European cold chain resilient in the face of Covid-19

Arlington, Virginia, USA: The European cold chain sector is showing resilience in the face of measures to combat the coronavirus pandemic, says the Global Cold Chain Alliance.

In terms of operational efficiency, cold chain operators across Europe have successfully adopted new working routines, including strict protective measures for workers, the Alliance says in its latest report, State of the European Market in Spring 2020 – Resilience of Cold Chain 3PLs.

Protective measures include social distancing, thorough cleaning and disinfection procedures, quarantine for ill or suspected ill workers, home working for administrative staff, containment of truck drivers off facility buildings, split shifts and personal protective equipment. Some countries offer technical or economic unemployment schemes for workers who cannot be put at work, according to the report.

“In the first weeks of the Covid-19 pandemic similar trends were seen across Europe in the temperature-controlled third-party logisticsmarket, though occurring at different times in each country. In the wake of strict confinement measures announced by governments, consumers’ compulsive behaviour pressured 3PLs for faster stock turn and larger volume shipments.

“At the same time, workers’ absenteeism challenged the cold stores and refrigerated transportation companies dealing with larger volumes with a reduced workforce. Additionally, road congestion, strict border controls and imposed quarantines in the very early stages of the situation were major disrupters to the transportation of goods, especially for fresh produce with a critical shelf life,” the report says.

“Generally, across Europe, lockdown measures immediately resulted in an upsurge in retail business, stemming from erratic consumer behaviour, and substantial drop in food service. The latter has led to excess stock creating in capacity issues in cold stores dealing with food service related customers.

“Food service customers struggling may cause operational and financial challenges for cold store operators. Meanwhile, e-commerce and home deliveries have been an alternative to grocery shopping for consumers, stimulating this specific market segment.

“Consumer behaviour normalised after a few weeks translating into highs and lows in retail demand. In some countries, the consumption pattern has shifted to buying more take-away and frozen food, yet mostly “standard” products. More elaborated or luxury products have been left on the shelf.

“In parallel, the production of frozen goods (vegetables, fish, meat and others) has been going on – except in some specific segments where the production lines have been shut down. This continued production is creating additional demand for storage space which is becoming scarce.

“The low level of exports, caused in part by a shortage of reefer containers stuck in China for numerous weeks, is another component worsening the capacity situation. Fresh produce growers at their end, are suffering shortage of seasonal workers to harvest crops.

“Refrigerated transportation is facilitated by temporarily alleviated rules on driving time, driver rest requirements, traffic bans on Sundays and public holidays, as well as the set-up of Green Lanes across the European Union providing for priority border crossing lanes and procedures for essential goods at designated points.

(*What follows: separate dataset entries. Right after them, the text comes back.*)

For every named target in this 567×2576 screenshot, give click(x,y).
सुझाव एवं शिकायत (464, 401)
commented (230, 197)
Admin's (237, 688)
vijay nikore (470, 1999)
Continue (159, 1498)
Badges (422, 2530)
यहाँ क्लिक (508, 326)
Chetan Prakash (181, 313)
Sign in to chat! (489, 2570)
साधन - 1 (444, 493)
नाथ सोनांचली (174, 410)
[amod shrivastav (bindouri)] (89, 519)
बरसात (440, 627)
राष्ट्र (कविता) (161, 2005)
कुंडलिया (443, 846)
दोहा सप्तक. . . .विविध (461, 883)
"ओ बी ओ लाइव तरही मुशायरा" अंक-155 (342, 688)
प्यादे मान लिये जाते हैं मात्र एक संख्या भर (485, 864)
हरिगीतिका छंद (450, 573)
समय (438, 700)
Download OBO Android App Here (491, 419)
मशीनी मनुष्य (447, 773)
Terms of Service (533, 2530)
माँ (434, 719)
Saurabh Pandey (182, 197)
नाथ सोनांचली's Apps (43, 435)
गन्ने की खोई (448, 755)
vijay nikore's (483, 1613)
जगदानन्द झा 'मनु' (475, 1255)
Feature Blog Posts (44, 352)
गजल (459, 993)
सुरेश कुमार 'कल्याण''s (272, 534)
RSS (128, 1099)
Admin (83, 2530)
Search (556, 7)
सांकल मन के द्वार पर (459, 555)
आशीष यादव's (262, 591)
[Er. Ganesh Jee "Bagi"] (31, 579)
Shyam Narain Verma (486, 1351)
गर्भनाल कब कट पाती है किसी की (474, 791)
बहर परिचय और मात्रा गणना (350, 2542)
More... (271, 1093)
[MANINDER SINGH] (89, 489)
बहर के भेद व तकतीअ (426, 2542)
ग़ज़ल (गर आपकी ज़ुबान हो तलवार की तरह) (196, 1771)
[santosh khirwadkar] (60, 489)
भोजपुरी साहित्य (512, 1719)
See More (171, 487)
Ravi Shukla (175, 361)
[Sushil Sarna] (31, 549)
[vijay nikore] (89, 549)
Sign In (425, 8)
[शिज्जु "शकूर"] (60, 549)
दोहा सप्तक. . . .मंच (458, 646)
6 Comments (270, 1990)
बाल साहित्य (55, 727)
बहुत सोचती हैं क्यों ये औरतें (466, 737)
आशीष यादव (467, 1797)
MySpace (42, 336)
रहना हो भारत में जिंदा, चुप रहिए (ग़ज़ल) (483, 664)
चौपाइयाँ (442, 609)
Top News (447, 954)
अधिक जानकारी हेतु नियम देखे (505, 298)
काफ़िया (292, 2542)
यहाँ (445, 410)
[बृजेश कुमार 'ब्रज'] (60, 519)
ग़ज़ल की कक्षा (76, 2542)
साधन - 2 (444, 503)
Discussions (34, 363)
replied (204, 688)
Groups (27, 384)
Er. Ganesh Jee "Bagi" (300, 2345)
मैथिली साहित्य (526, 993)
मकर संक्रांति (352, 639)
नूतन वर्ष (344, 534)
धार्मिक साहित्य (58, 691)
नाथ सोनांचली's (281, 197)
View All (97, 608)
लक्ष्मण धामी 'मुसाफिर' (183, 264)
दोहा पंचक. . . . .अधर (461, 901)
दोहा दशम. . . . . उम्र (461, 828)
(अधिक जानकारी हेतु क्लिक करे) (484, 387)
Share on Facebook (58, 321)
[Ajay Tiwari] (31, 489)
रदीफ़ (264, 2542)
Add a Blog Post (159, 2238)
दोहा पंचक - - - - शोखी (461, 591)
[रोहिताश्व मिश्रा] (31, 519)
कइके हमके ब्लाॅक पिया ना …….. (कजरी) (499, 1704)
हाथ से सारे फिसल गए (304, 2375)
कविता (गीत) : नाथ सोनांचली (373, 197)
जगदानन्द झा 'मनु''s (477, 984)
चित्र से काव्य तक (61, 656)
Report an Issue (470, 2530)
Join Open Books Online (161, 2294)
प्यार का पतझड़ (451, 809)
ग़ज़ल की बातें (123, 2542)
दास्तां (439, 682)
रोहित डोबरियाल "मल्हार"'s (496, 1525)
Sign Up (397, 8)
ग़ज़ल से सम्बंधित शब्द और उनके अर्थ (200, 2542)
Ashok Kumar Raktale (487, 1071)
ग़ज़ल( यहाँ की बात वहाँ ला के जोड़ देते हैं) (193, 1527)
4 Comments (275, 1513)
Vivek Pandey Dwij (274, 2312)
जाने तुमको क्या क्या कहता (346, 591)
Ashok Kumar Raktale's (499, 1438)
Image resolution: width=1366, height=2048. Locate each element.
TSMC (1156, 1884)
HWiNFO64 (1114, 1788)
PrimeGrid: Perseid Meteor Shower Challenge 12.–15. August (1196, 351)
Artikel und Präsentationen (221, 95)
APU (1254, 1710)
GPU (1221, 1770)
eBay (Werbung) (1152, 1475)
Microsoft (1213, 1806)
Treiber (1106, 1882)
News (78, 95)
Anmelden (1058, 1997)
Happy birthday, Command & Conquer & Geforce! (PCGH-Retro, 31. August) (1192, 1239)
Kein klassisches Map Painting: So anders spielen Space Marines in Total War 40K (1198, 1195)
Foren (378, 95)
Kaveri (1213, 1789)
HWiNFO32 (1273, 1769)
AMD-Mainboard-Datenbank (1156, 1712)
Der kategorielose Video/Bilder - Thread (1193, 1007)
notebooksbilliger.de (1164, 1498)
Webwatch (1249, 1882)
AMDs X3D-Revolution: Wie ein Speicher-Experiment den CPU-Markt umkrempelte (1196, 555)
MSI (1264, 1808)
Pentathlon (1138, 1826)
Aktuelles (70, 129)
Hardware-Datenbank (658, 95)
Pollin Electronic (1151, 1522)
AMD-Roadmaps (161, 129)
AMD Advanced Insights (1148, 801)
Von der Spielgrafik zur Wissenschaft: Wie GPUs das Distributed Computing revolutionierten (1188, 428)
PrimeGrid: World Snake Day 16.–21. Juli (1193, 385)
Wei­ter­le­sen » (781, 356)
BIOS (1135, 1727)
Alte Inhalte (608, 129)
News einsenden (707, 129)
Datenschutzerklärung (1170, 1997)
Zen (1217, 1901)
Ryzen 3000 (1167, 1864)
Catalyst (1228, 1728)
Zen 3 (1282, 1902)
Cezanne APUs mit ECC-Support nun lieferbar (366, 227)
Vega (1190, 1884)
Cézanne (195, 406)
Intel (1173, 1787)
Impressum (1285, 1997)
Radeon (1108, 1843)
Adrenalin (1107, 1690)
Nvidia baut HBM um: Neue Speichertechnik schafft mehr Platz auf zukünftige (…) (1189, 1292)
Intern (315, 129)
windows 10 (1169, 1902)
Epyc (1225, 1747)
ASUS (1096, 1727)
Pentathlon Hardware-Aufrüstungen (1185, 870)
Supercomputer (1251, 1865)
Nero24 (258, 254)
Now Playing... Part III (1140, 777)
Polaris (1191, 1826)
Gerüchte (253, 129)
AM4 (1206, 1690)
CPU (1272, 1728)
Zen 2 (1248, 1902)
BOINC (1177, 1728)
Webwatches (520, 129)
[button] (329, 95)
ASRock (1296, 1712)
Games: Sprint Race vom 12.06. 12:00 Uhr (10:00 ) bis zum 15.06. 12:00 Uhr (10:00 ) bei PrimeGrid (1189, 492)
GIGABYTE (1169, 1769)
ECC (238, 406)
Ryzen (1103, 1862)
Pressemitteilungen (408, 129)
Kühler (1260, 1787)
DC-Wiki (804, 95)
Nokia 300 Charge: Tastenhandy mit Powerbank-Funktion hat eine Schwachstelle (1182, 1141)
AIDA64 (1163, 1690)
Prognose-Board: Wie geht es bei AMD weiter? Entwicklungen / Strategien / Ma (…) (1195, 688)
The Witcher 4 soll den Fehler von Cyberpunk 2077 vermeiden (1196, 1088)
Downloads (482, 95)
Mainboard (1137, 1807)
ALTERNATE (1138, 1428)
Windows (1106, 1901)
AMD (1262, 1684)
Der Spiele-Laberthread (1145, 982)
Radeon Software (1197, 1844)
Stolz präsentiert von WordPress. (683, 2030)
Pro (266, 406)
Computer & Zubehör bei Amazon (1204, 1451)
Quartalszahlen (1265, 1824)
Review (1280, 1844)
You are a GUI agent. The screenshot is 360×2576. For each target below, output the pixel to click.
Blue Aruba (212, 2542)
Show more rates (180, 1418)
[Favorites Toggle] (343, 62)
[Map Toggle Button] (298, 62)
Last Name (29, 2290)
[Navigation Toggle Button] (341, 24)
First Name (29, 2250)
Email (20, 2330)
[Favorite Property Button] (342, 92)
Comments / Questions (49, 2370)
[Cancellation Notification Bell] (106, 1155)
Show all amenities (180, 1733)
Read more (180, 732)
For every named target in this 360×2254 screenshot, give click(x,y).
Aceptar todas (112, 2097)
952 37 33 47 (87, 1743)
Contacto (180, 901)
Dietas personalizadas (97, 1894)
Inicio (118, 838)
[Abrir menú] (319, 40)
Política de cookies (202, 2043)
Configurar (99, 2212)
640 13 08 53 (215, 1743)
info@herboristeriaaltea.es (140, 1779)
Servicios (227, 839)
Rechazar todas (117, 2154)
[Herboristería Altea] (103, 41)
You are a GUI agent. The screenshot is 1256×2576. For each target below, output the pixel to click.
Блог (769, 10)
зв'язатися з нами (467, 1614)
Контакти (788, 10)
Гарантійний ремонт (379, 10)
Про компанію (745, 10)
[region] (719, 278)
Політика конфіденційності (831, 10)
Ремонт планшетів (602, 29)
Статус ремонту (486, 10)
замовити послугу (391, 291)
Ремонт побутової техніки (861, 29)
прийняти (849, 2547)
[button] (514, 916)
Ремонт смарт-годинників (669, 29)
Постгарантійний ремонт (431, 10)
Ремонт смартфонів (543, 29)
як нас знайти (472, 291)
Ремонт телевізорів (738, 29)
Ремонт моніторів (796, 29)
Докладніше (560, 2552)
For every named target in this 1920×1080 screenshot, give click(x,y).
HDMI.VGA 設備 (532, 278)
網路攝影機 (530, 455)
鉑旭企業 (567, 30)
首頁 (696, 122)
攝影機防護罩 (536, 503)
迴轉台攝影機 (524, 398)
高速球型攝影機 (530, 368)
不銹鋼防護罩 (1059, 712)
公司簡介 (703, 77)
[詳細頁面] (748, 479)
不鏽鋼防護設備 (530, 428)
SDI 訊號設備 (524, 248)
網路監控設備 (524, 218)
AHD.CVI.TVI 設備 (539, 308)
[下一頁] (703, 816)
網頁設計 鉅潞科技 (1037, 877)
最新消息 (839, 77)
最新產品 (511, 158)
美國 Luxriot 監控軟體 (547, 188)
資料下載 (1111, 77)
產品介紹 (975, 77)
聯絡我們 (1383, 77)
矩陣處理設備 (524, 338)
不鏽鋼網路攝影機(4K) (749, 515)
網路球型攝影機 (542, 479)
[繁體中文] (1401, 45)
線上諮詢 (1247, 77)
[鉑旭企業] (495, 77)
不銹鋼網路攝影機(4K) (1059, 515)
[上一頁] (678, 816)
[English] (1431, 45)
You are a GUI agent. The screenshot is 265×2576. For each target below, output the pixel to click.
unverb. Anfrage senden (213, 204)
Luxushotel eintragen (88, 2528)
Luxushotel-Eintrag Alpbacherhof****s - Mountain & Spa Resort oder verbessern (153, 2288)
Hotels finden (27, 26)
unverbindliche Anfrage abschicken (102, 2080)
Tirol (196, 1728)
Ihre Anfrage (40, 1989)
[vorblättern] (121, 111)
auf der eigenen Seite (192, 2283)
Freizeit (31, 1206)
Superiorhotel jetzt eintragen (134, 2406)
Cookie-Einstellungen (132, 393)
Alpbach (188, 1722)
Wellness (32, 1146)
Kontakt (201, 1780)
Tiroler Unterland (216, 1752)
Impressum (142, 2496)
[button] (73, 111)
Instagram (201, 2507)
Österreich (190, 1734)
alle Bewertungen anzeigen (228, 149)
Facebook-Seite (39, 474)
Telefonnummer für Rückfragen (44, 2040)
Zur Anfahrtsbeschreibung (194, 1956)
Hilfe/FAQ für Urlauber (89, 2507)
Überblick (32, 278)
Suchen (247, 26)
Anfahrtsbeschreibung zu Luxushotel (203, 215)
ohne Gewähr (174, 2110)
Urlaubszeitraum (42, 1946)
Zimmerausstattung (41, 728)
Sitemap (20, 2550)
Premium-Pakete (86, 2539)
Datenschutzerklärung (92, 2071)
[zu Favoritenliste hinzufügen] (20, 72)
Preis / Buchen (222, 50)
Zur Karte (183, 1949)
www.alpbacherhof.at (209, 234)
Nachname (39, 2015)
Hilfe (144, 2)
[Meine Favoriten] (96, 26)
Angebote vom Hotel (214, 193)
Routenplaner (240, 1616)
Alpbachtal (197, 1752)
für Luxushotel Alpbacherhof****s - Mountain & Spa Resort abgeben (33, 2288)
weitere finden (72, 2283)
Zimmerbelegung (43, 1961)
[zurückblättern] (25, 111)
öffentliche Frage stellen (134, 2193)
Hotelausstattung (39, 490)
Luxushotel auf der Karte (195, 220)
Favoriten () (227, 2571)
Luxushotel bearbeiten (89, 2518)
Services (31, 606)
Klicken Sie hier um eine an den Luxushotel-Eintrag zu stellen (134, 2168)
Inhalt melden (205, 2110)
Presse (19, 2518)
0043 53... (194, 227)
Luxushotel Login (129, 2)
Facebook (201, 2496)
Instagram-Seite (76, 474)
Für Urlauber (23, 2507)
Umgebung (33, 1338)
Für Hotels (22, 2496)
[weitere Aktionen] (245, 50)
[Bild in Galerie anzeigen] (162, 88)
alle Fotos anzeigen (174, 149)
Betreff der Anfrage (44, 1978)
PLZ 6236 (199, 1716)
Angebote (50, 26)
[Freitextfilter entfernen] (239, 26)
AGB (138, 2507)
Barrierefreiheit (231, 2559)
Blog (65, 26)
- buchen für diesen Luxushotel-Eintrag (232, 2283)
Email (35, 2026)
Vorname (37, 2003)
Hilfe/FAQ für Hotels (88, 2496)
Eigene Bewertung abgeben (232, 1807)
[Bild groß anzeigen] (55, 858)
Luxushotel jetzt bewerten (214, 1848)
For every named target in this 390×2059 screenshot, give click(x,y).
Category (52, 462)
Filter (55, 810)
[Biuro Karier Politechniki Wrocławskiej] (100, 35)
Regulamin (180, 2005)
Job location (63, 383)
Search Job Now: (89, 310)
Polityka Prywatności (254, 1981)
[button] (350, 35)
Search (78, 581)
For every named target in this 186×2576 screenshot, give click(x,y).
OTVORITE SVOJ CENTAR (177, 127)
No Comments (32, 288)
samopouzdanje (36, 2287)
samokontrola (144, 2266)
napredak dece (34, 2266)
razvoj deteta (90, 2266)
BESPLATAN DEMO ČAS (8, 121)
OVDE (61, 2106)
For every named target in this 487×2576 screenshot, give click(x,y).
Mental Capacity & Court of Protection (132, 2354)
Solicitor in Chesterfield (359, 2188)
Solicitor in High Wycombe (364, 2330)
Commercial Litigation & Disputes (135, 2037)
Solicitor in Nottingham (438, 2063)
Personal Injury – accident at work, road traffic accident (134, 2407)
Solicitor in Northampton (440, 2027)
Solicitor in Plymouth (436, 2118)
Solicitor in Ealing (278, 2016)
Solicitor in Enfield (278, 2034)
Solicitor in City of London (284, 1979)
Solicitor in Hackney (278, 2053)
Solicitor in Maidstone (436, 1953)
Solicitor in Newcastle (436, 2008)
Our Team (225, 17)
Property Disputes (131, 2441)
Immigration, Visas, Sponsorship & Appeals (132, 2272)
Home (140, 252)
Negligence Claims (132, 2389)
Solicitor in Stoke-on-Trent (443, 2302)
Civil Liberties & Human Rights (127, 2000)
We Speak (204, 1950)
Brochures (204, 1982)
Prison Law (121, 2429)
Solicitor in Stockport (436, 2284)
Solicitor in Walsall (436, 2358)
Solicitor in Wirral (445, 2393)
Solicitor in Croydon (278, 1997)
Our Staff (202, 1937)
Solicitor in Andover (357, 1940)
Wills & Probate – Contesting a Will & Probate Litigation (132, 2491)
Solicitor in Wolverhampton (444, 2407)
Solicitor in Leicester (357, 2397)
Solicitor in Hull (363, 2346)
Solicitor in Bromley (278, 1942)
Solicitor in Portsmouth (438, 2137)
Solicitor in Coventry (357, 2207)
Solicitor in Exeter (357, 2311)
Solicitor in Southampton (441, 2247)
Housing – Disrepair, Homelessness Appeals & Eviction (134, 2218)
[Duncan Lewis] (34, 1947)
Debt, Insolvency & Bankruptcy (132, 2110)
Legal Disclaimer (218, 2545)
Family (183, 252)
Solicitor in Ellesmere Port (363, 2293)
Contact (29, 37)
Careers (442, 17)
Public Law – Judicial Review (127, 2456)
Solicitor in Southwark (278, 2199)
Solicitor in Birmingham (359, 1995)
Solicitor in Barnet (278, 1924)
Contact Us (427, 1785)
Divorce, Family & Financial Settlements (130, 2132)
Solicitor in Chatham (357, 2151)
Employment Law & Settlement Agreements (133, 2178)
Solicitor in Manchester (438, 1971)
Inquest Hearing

“Today, the flow of business seems to have “normalised”, though downscaled a little, in most parts of Europe. Eastern Europe is slightly behind in the development of the pandemic and so the impacts on 3PLs may appear at different times. There is less rotation, workforce has shrunk slightly, volumes go up and down, requests for storage and shipping continue to be received. Storage rates have remained stable however transportation rates have increased, air freight rates are reported to have risen by 3-5 times previous rates. All protective measures are still in application.

“Overall cold chain logistics has proven to be a strong as essential links in the much needed food and pharmaceutical supply chain,” the report says.

Covid-19 resources for European members

GCCA Leadership is working very closely with the European Advisory Committee to identify pressing challenges of temperature-controlled 3PLs in the region through the situation around COVID-19. A dedicated portal was created on the GCCA Website including a response guide and a list of information sources.

The GCCA Response Guide is built on feedback and inquiries received from members and updated every week. The Guide, also available in Spanish and Portuguese, includes general information such as initiatives to help mitigate risk of spreading Covid-19 within facilities, how long the virus can survive in cold environments, how to help workers stay healthy, recommended protocols when a worker tests positive, communication templates and many other items. The Spanish and Portuguese versions can be downloaded on the Coronavirus website page.
The page contains resources related to infection and workforce management, operational procedures, information on food safety, inquiry submission and other guidelines. There are recordings of GCCA’s weekly Covid-19 update webinar that ddress general information as well as regional specific information – North America, Latin America, Brazil.